» **GIVEN PROBLEM**
Copy out these records unchanged: everything from the line containing "This screenshot has height=1080, width=1920." down to the line containing "[x=329, y=520]", both of those lines included.

» **PROVIDED DATA**

-=-=-=-=-

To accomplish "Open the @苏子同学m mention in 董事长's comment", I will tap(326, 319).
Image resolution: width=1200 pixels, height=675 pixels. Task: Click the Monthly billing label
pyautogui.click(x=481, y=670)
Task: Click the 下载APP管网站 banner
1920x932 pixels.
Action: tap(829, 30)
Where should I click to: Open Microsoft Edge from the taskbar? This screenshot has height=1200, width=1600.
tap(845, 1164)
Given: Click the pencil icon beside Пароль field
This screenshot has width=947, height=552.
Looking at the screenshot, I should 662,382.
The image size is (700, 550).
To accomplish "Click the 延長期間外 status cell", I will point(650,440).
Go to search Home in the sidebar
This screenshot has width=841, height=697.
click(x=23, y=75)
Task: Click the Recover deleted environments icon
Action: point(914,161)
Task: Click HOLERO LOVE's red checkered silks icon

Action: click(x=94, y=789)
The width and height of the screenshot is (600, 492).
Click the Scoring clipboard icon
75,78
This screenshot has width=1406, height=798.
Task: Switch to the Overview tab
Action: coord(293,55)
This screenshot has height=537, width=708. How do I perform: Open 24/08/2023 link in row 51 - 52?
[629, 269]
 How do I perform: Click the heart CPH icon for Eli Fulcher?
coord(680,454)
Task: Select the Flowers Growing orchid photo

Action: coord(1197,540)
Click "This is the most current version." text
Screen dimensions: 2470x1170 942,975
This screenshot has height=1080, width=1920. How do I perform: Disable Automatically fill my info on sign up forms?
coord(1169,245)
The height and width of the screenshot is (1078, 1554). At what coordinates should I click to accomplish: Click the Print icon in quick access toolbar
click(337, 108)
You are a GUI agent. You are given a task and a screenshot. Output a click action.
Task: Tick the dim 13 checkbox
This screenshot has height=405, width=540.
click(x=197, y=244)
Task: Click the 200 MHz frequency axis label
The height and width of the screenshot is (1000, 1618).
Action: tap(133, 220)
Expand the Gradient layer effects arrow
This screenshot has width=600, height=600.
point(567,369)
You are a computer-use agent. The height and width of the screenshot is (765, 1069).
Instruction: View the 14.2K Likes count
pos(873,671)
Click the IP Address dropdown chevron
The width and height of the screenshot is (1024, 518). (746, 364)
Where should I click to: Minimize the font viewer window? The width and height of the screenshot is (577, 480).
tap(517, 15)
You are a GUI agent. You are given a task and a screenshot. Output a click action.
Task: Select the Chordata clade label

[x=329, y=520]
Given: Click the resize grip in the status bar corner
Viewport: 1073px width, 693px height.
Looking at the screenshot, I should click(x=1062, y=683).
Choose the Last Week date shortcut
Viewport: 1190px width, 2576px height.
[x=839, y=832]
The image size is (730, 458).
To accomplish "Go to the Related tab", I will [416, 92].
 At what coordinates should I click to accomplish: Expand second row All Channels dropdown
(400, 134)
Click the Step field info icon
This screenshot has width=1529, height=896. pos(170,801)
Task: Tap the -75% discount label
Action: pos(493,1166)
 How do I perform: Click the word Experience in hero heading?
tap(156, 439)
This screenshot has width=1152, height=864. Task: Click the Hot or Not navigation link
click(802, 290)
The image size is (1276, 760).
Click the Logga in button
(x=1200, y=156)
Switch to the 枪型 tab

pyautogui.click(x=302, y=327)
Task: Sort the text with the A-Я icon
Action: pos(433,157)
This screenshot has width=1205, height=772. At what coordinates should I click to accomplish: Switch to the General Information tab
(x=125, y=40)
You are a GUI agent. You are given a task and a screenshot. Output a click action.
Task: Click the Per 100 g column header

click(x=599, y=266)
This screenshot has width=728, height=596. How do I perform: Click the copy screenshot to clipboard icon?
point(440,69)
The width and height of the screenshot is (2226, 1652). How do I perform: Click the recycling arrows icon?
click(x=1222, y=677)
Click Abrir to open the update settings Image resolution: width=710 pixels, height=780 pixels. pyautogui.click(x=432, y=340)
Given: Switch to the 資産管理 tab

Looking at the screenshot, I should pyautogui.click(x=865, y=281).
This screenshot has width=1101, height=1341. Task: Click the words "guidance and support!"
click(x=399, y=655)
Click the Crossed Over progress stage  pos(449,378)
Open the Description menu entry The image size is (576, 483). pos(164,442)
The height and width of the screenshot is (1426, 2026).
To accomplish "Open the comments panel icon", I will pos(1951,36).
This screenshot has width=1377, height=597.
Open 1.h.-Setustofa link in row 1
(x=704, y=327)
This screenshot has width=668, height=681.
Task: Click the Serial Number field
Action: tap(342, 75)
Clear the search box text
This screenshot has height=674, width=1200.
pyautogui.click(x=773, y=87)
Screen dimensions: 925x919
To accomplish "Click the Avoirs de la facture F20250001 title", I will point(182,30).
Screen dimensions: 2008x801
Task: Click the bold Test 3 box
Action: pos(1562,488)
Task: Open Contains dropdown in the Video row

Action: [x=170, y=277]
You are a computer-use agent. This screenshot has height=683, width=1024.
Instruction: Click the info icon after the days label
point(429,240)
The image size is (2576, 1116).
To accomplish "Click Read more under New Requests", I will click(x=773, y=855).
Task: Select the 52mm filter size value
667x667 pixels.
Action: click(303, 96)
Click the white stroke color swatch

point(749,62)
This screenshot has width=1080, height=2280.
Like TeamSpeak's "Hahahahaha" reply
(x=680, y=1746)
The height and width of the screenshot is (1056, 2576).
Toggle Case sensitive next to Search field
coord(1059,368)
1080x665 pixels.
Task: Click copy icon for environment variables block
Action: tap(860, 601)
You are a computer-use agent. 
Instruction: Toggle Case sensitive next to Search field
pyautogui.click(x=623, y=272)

-=-=-=-=-

» **ANSWER TO THIS PROBLEM**
This screenshot has height=1080, width=1920. How do I perform: Disable Automatically fill my info on sign up forms?
coord(1169,245)
The height and width of the screenshot is (1078, 1554). At what coordinates should I click to accomplish: Click the Print icon in quick access toolbar
click(337, 108)
You are a GUI agent. You are given a task and a screenshot. Output a click action.
Task: Tick the dim 13 checkbox
This screenshot has height=405, width=540.
click(x=197, y=244)
Task: Click the 200 MHz frequency axis label
The height and width of the screenshot is (1000, 1618).
Action: tap(133, 220)
Expand the Gradient layer effects arrow
This screenshot has width=600, height=600.
point(567,369)
You are a computer-use agent. The height and width of the screenshot is (765, 1069).
Instruction: View the 14.2K Likes count
pos(873,671)
Click the IP Address dropdown chevron
The width and height of the screenshot is (1024, 518). (746, 364)
Where should I click to: Minimize the font viewer window? The width and height of the screenshot is (577, 480).
tap(517, 15)
You are a GUI agent. You are given a task and a screenshot. Output a click action.
Task: Select the Chordata clade label

[x=329, y=520]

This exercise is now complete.